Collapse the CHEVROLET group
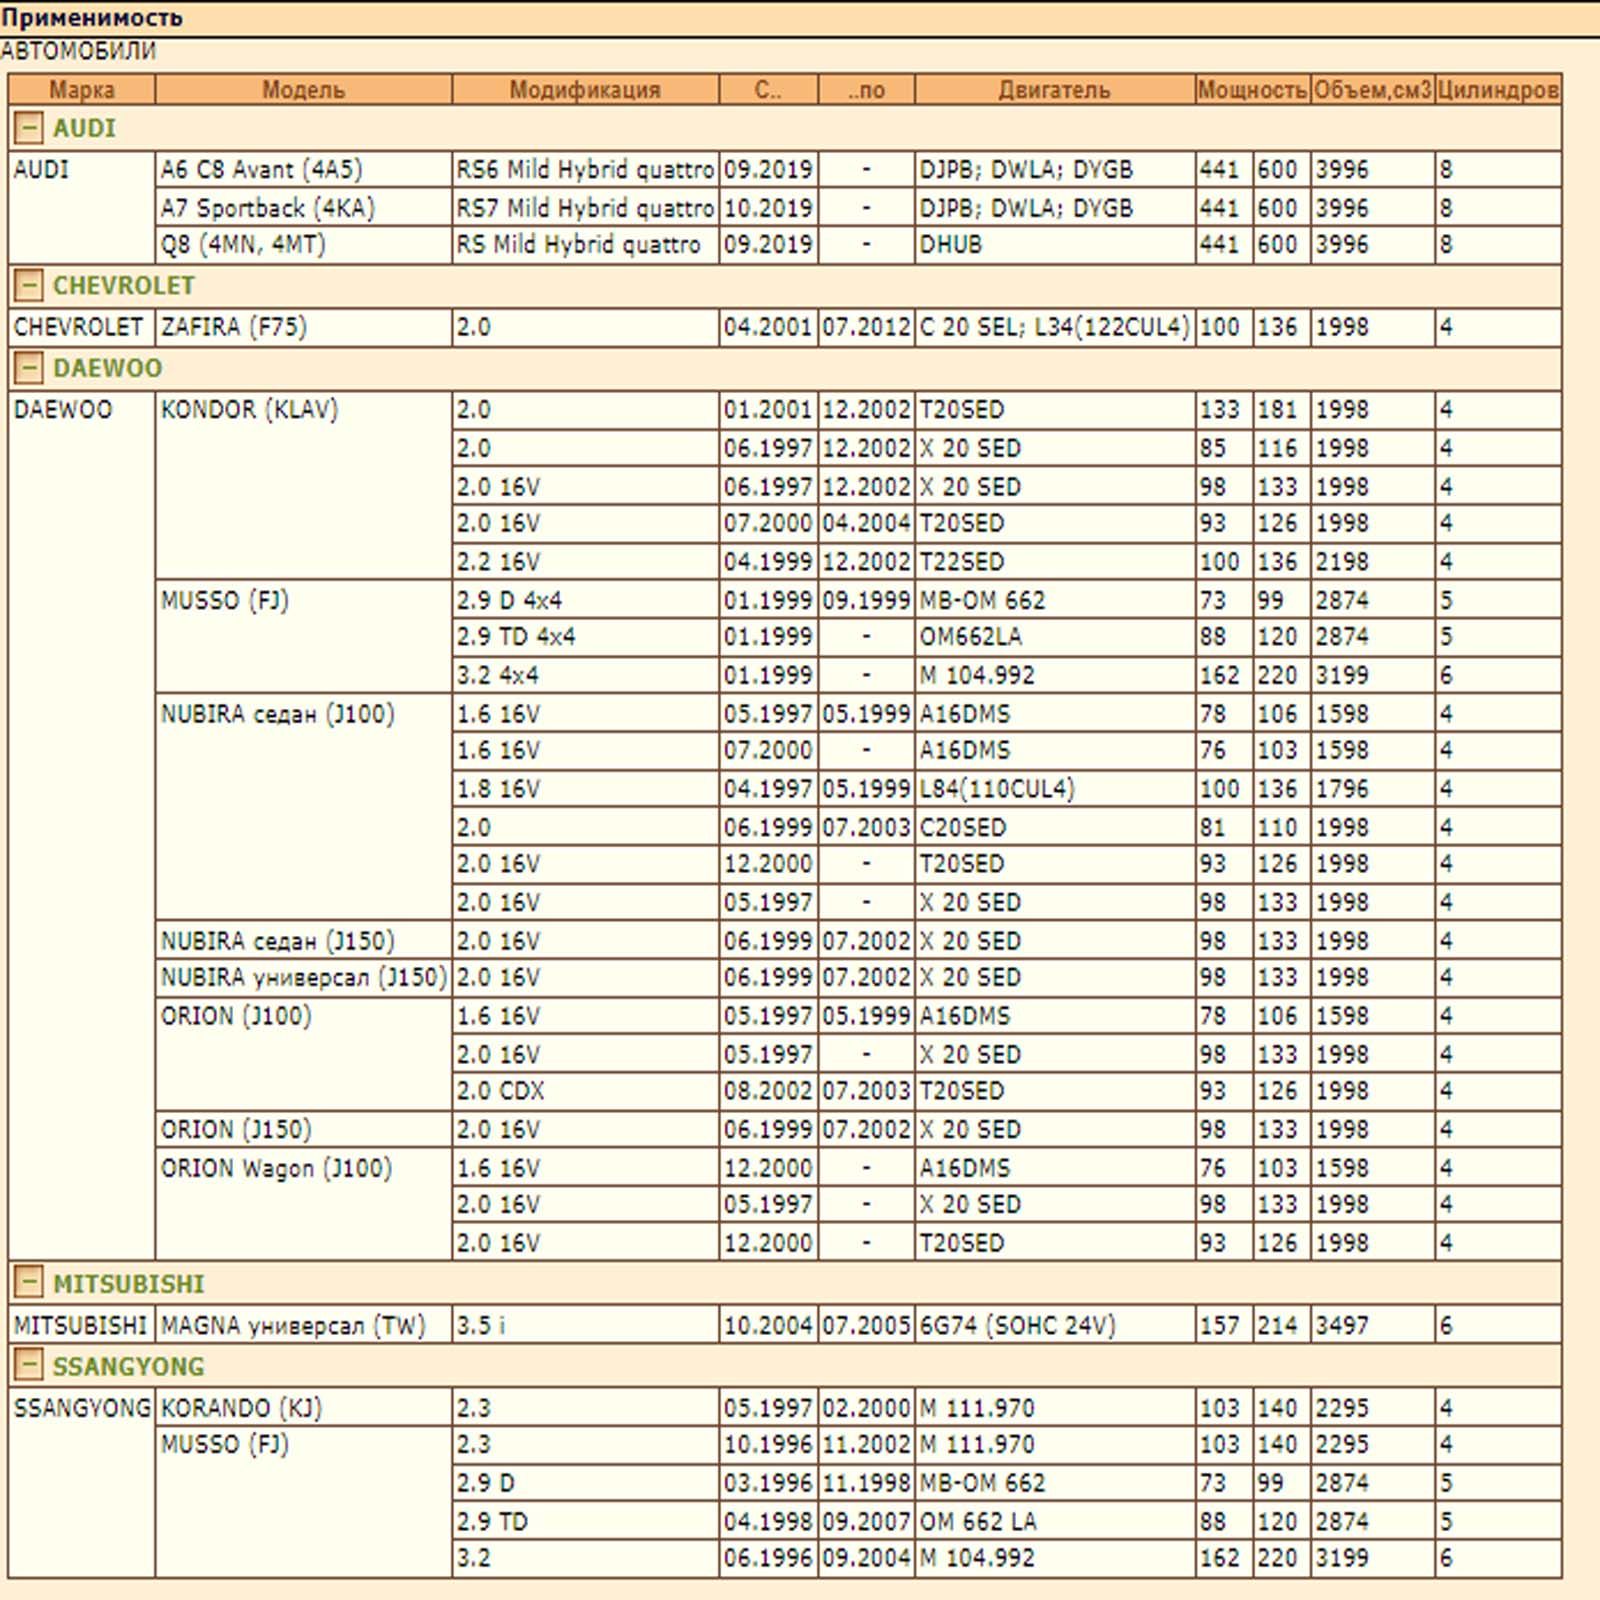Image resolution: width=1600 pixels, height=1600 pixels. 29,286
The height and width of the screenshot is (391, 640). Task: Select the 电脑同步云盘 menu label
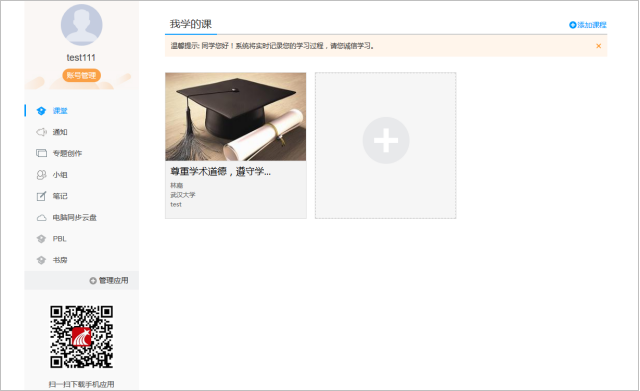[75, 218]
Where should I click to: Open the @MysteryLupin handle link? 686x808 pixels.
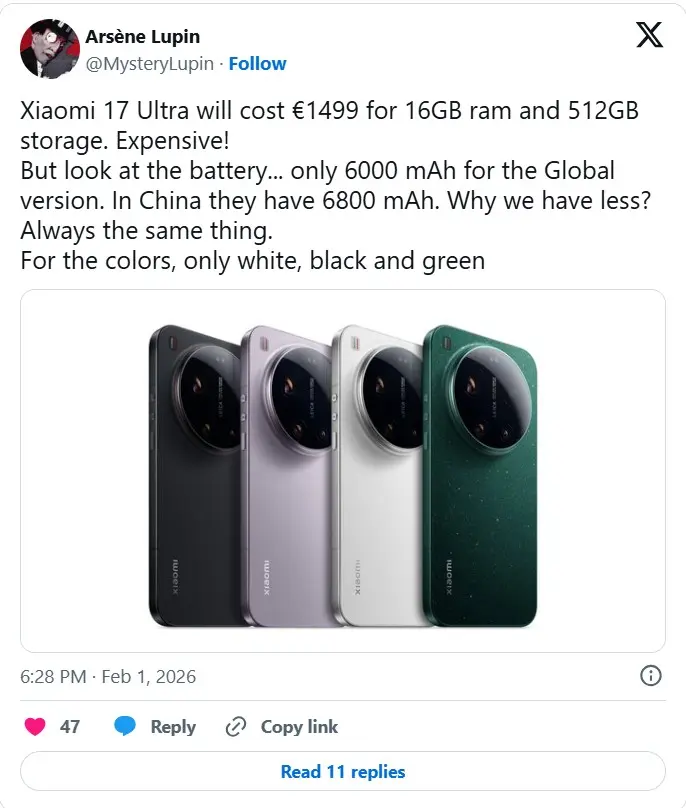[x=149, y=64]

**Required action**
Your answer must be every record above, word for word, with no pictures.

**Your solution**
Collapse the CHEVROLET group
Image resolution: width=1600 pixels, height=1600 pixels. 29,286
The height and width of the screenshot is (391, 640). Task: Select the 电脑同步云盘 menu label
[75, 218]
Where should I click to: Open the @MysteryLupin handle link? 686x808 pixels.
[x=149, y=64]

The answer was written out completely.